Aug. 14, 1943: Astronaut Jon Andrew McBride was born in Charleston. McBride became an astronaut in 1979 and piloted the space shuttle Challenger on an eight-day mission in 1984.
Aug. 15, 1867: The cornerstone was laid for the Fairmont Branch Normal School (now Fairmont State University).
Aug. 15, 1906: The Niagara Movement began a five-day meeting at Storer College in Harpers Ferry. The organization was founded in 1905 by a group of Black intellectuals, including W. E. B. Du Bois.
Aug. 15, 1946: The first FM radio station in the state, WCFC of Beckley, began regular programming.
Aug. 16, 1851: William Hope “Coin” Harvey was born in Buffalo, Putnam County. Harvey, a social reformer, was nominated for president of the United States by the Liberty Party in 1932.
Aug. 16, 1913: Helen Holt was born in Illinois. In 1957, Governor Cecil Underwood appointed her to fill the secretary of state’s unexpired term, making her the first woman to hold statewide office in West Virginia.
Aug. 17, 1944: Staff Sergeant Stanley Bender of Fayette County earned the Medal of Honor in southern France. Bender rushed through intense machine gun fire and grenades, and knocked out two German machine guns with rifle fire. His actions inspired the rest of his company to take out a German roadblock, kill 37 enemy soldiers, and take 26 prisoners.

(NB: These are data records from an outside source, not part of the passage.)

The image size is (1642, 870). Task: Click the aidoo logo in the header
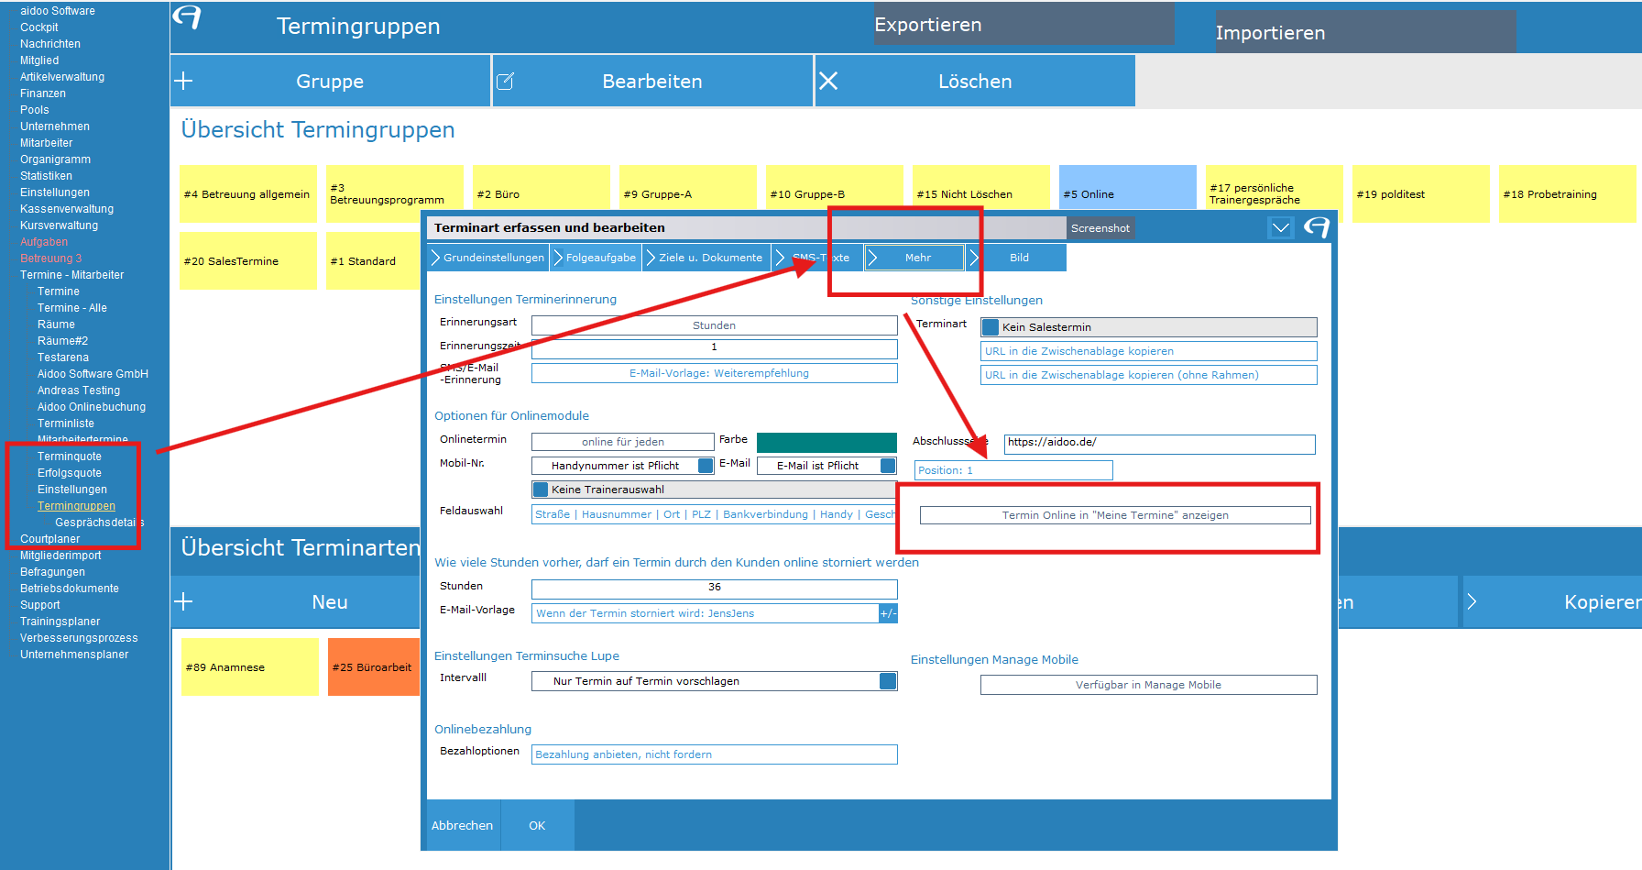pyautogui.click(x=187, y=17)
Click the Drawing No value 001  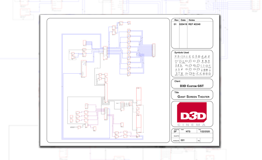click(182, 140)
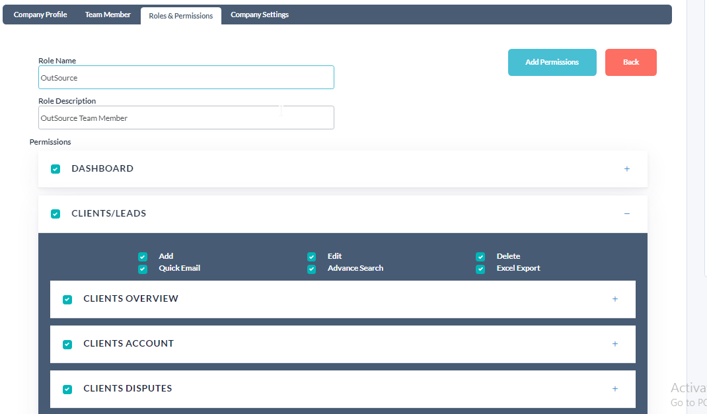This screenshot has width=707, height=414.
Task: Expand the Dashboard section plus icon
Action: (627, 169)
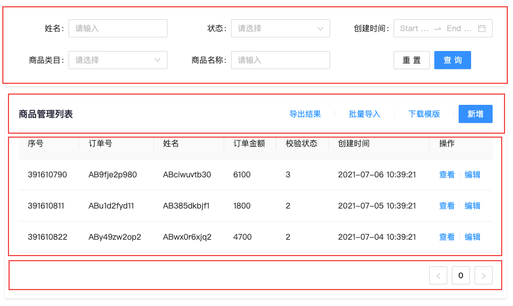Go to previous page arrow
This screenshot has height=306, width=513.
coord(438,275)
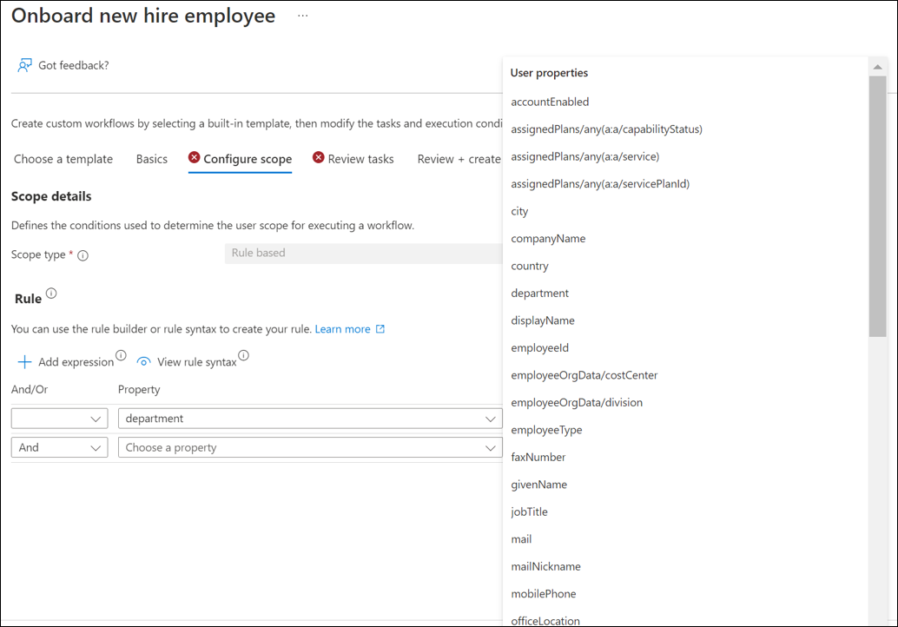This screenshot has height=627, width=898.
Task: Click the info icon beside Rule heading
Action: point(52,294)
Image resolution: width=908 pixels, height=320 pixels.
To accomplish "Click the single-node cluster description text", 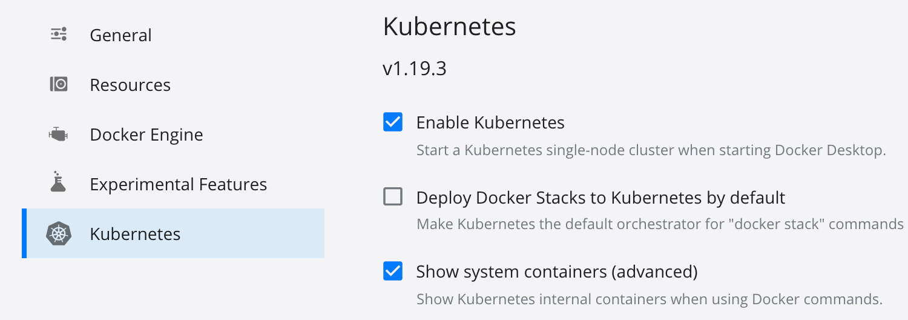I will click(x=651, y=150).

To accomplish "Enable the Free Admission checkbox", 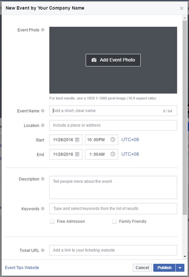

Aug. 17, 1946: Old-time musician Dwight Diller was born in Rand but spent most of his life in Pocahontas County, documenting, teaching, and performing traditional music. He died in 2023.
Aug. 17, 1976: The National Mine Health and Safety Academy opened at Beaver, near Beckley. The academy, located on a 76-acre campus, is the world’s largest educational institution devoted solely to safety and health in mining.
Aug. 18, 1885: Artemus Ward Cox was born on a farm at Red Knob, Roane County. In 1914, Cox bought the George Ort Department Store on Capitol Street in Charleston. That store became the first in a chain of 21 A. W. Cox stores in West Virginia, Virginia, Ohio and Kentucky.
Aug. 19, 1863: Union cavalry under Brigadier General William W. Averell destroyed the Confederate saltpeter works near Franklin.
Aug. 19, 1997: Fiddler Curly Ray Cline died. Born in Logan County, Cline was a member of the Lonesome Pine Fiddlers and Ralph Stanley’s Clinch Mountain Boys.
Aug. 20, 1851: The oldest statue in West Virginia, a nine-foot wood carving of Patrick Henry, was dedicated at the county courthouse in Morgantown.
Aug. 20, 2004: Eldora Bolyard Nuzum died in Elkins. While working for the Grafton Sentinel in 1946, she became the first female editor of a daily newspaper in West Virginia. For three decades, she was editor of the Elkins Inter-Mountain.